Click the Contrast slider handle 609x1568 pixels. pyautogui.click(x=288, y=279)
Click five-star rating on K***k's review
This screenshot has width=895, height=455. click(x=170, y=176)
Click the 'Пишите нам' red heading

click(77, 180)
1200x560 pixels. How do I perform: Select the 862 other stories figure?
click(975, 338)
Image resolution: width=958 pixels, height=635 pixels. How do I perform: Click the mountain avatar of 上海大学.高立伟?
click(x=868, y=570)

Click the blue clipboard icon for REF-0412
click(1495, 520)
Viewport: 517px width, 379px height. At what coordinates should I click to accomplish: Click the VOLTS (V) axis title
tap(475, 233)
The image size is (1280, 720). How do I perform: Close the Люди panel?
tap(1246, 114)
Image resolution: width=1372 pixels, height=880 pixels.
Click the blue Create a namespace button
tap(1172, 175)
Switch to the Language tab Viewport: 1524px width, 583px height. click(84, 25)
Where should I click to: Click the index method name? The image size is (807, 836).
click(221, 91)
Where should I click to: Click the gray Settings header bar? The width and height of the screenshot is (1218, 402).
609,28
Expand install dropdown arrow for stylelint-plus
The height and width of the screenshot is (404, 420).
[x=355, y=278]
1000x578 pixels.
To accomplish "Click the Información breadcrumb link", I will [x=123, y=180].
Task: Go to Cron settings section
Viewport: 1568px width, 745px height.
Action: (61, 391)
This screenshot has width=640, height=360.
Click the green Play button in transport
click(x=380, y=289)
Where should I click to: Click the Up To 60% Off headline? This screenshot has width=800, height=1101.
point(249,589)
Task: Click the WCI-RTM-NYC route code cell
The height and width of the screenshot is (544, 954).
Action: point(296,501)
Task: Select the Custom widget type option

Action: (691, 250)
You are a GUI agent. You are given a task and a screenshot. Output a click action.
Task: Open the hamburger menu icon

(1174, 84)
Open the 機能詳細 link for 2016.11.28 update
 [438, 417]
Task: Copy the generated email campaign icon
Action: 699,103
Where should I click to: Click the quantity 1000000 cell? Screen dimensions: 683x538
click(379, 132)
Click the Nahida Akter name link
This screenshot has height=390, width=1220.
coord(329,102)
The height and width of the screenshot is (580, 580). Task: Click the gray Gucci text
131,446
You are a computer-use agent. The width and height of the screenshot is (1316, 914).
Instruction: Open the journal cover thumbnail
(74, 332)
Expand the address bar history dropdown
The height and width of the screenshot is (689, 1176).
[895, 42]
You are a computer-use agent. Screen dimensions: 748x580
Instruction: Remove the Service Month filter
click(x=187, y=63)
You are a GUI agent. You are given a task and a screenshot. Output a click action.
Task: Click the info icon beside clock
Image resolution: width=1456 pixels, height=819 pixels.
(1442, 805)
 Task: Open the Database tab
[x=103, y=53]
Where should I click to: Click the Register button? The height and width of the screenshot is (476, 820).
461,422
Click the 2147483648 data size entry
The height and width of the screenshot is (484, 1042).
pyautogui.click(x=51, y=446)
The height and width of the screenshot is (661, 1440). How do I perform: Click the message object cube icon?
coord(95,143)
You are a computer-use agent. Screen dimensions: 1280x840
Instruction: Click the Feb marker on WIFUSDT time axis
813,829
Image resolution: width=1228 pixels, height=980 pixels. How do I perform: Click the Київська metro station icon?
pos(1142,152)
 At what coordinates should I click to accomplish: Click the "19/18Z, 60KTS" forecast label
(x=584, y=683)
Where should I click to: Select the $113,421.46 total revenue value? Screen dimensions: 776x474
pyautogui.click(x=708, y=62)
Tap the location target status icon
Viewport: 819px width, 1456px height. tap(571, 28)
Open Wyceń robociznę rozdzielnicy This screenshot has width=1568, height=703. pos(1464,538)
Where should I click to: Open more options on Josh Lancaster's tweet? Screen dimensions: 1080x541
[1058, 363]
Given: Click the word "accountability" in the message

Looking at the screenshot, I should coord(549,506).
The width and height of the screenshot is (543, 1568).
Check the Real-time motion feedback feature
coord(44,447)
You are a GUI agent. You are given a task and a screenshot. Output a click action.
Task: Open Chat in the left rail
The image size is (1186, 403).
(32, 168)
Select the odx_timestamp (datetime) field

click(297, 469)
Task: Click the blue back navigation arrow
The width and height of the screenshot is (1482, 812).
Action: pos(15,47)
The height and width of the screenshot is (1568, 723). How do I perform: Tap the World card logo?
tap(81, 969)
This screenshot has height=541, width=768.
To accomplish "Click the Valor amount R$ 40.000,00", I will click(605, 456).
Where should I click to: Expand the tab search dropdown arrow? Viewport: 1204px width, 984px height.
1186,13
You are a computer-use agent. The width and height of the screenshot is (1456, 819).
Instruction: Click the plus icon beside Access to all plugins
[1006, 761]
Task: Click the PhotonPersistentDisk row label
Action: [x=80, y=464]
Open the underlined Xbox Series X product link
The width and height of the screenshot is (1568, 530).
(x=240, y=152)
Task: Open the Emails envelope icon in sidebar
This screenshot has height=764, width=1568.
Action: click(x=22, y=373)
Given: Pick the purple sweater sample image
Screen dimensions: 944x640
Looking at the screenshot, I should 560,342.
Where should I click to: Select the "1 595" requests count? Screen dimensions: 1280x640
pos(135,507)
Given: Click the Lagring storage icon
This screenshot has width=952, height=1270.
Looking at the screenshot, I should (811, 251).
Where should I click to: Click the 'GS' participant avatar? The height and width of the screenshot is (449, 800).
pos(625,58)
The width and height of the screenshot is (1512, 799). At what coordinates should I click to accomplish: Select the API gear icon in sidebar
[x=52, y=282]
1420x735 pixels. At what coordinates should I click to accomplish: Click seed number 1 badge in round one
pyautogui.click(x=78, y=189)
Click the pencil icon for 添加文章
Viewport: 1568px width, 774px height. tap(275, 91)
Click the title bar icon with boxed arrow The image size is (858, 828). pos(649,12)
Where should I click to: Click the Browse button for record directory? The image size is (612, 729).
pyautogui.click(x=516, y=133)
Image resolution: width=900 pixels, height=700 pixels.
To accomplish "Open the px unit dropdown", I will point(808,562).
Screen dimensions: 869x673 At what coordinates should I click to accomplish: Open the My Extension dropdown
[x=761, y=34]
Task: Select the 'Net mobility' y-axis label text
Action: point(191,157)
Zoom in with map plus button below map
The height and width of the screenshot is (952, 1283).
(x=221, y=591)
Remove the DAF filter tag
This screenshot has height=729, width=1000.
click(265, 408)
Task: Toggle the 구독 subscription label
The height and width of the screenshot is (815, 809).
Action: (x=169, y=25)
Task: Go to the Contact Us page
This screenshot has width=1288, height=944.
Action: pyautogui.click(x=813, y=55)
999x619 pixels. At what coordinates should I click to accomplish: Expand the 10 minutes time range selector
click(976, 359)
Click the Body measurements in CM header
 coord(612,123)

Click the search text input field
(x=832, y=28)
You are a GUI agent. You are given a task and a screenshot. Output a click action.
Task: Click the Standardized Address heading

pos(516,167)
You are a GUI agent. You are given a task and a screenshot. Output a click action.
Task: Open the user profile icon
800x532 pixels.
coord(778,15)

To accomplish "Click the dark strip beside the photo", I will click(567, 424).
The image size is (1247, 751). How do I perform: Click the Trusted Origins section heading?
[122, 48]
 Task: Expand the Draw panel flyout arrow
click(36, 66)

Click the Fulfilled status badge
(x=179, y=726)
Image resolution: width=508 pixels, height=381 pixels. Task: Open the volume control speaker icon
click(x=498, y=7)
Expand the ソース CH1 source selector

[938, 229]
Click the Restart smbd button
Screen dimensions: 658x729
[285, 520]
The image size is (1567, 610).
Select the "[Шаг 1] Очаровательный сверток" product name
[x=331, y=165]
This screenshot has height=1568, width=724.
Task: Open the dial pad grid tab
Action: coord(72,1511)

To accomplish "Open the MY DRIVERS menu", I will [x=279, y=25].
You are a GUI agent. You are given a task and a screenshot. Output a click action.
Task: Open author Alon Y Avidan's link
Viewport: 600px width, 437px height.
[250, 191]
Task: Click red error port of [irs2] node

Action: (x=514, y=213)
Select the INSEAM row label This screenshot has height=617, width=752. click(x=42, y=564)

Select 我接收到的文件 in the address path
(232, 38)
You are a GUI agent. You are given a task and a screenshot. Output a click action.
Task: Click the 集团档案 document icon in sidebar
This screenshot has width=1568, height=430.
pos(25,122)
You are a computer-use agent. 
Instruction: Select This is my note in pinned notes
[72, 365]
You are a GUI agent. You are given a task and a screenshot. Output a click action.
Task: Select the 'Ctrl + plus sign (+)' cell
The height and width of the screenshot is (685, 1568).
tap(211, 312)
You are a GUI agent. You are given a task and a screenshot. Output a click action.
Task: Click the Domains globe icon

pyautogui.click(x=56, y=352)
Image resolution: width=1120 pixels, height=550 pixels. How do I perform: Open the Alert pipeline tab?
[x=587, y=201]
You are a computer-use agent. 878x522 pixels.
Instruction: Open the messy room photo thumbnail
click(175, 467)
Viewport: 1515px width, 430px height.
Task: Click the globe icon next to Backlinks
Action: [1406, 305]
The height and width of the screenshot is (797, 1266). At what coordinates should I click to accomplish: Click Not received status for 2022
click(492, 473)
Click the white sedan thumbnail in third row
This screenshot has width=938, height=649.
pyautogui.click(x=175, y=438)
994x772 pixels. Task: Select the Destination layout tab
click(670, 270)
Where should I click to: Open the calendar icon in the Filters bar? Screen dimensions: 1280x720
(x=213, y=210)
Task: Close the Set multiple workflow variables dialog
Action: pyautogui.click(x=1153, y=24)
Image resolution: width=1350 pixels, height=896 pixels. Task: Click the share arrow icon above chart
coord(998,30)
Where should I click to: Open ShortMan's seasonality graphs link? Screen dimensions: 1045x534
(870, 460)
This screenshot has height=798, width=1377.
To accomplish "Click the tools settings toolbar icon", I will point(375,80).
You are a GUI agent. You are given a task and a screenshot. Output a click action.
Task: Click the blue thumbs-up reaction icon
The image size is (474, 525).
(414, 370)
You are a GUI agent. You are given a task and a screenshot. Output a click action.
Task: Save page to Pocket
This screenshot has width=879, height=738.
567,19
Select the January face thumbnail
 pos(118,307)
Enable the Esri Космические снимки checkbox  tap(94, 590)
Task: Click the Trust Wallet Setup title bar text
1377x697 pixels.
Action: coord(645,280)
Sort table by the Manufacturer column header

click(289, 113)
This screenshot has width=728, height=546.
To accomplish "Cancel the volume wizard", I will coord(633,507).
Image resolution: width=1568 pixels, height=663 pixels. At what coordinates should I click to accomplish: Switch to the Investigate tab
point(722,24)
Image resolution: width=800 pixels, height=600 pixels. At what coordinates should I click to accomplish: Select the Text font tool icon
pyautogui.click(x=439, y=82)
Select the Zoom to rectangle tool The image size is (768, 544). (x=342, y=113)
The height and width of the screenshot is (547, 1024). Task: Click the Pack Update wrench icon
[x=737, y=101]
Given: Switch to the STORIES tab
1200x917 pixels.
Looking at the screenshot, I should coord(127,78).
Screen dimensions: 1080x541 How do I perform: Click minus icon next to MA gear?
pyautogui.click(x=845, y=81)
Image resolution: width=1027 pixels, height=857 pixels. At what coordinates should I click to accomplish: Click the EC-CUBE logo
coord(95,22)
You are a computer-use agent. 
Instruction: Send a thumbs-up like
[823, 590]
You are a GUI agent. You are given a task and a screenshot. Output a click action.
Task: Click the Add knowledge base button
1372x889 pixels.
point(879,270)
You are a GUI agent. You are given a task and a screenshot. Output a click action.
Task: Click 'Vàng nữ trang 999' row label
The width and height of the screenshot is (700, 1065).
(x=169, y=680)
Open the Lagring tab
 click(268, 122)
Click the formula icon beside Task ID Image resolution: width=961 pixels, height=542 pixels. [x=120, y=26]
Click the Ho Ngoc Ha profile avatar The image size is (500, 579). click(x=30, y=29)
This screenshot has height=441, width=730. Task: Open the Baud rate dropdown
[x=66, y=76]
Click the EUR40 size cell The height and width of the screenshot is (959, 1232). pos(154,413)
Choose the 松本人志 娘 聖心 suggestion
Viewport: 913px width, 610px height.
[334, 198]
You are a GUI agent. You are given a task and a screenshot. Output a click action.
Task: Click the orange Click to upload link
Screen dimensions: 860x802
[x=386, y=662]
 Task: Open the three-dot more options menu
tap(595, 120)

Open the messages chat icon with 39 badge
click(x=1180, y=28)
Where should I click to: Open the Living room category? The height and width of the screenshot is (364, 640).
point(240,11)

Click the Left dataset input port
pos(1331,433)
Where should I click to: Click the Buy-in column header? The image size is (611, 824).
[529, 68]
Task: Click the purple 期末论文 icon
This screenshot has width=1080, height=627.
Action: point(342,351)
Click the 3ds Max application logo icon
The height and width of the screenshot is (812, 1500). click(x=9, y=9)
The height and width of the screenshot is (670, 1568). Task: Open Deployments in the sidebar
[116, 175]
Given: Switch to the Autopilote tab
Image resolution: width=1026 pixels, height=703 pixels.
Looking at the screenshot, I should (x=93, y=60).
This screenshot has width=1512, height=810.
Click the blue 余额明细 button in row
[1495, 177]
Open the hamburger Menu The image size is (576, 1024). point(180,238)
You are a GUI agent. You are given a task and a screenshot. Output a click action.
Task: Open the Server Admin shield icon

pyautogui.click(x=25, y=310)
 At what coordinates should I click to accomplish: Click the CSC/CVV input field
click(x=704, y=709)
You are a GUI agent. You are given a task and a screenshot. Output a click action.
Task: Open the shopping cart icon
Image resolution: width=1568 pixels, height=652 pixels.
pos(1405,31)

REQUIRED WORK → Work out how many lines of the listing above include the word "purple". Reply with nothing but the count.

RESULT FOR THIS TASK → 2